Clifford Sloan served as the department’s envoy to the detention center in Cuba for the past 18 months.
{mosads}He told The New York Times that he was not leaving the post due to disagreements with the Pentagon over the pace of detainee transfers, which he argued has been too slow.
“At this point, we’re in a position to see a lot of progress,” he told the newspaper. “I’m strongly in favor of moving forward as promptly as we can on the president’s commitment to close the facility.”
President Obama pledged during his campaign to close the facility at Guantánamo Bay in his first week in office. But he’s met repeated resistance on Capitol Hill, where lawmakers in both parties have refused to allow prisoners to be transferred to federal prisons in the United States.
The administration has transferred detainees to their home countries, but that has been a slow and difficult process.
“I’m going to be doing everything I can to close it,” Obama said on Sunday during an interview with CNN’s “State of the Union.” “It is something that continues to inspire jihadists and extremists around the world, the fact that these folks are being held. It is contrary to our values and it is wildly expensive.”

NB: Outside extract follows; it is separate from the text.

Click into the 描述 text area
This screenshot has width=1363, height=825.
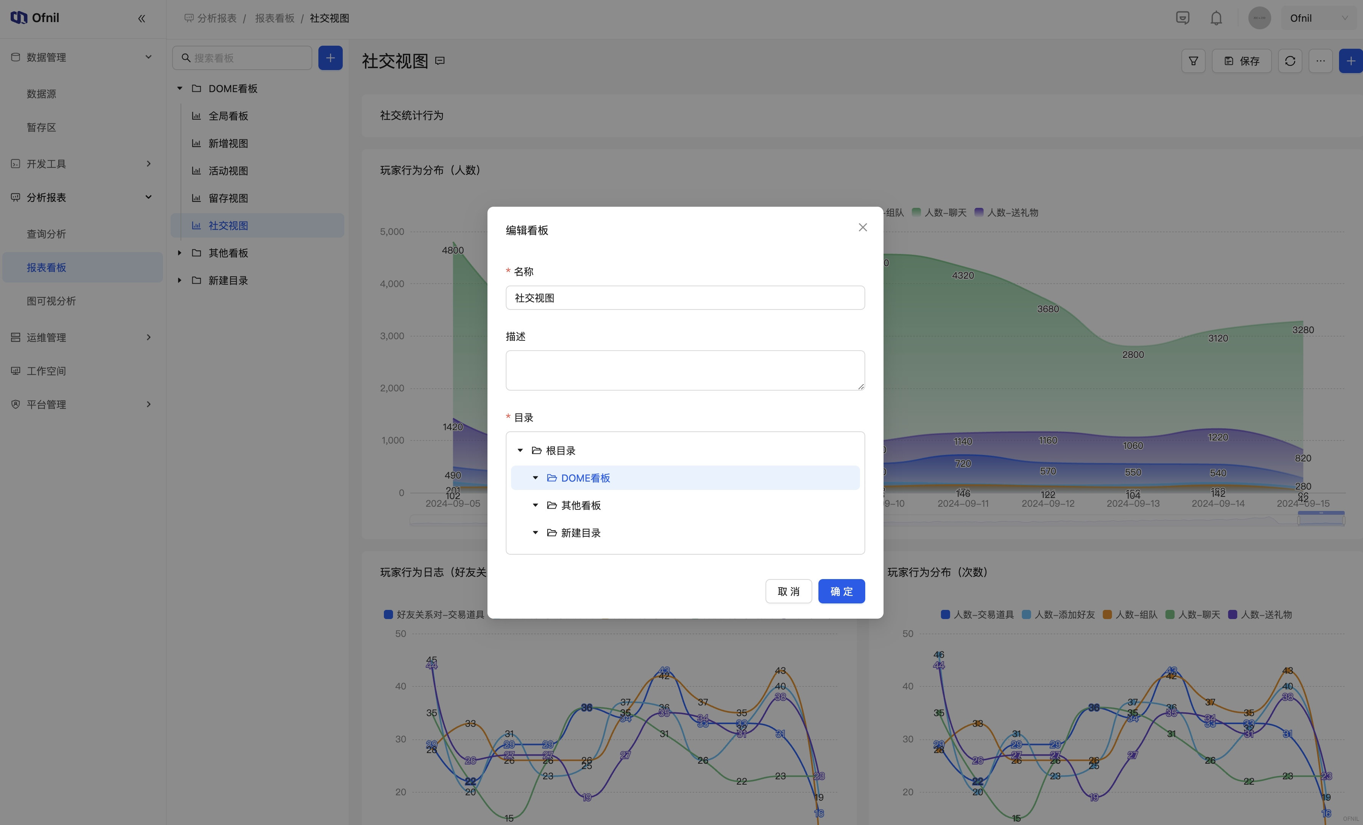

On Saturday, the Defense Department announced it had transferred four additional detainees back to Afghanistan, bringing the total population at the detention center down to 132, the lowest number in years.
Closing the facility could be difficult, with Republicans controlling both the House and the Senate beginning in January.
On Monday, GOP Sens. James Inhofe (Okla.) and Kelly Ayotte (N.H.), both members of the Senate Armed Services Committee, criticized the president’s policy.
The latest release of four prisoners “will only serve to embolden terrorists in the region and around the world to continue the fight against America and its allies, overseas and here at home,” Inhofe said.
“He is trying to empty Guantánamo, and it is going to impact our national security,” Ayotte said.
Secretary of State John Kerry said Sloan’s negotiating skills were a “big part of why we moved 34 four detainees on his watch, with more on the way.”
“I’m convinced that there’s a finish line in sight now because of the strides we made in 2014 especially, and Cliff’s a big part of that progress,” he added.
— This story was corrected at 11:04 a.m.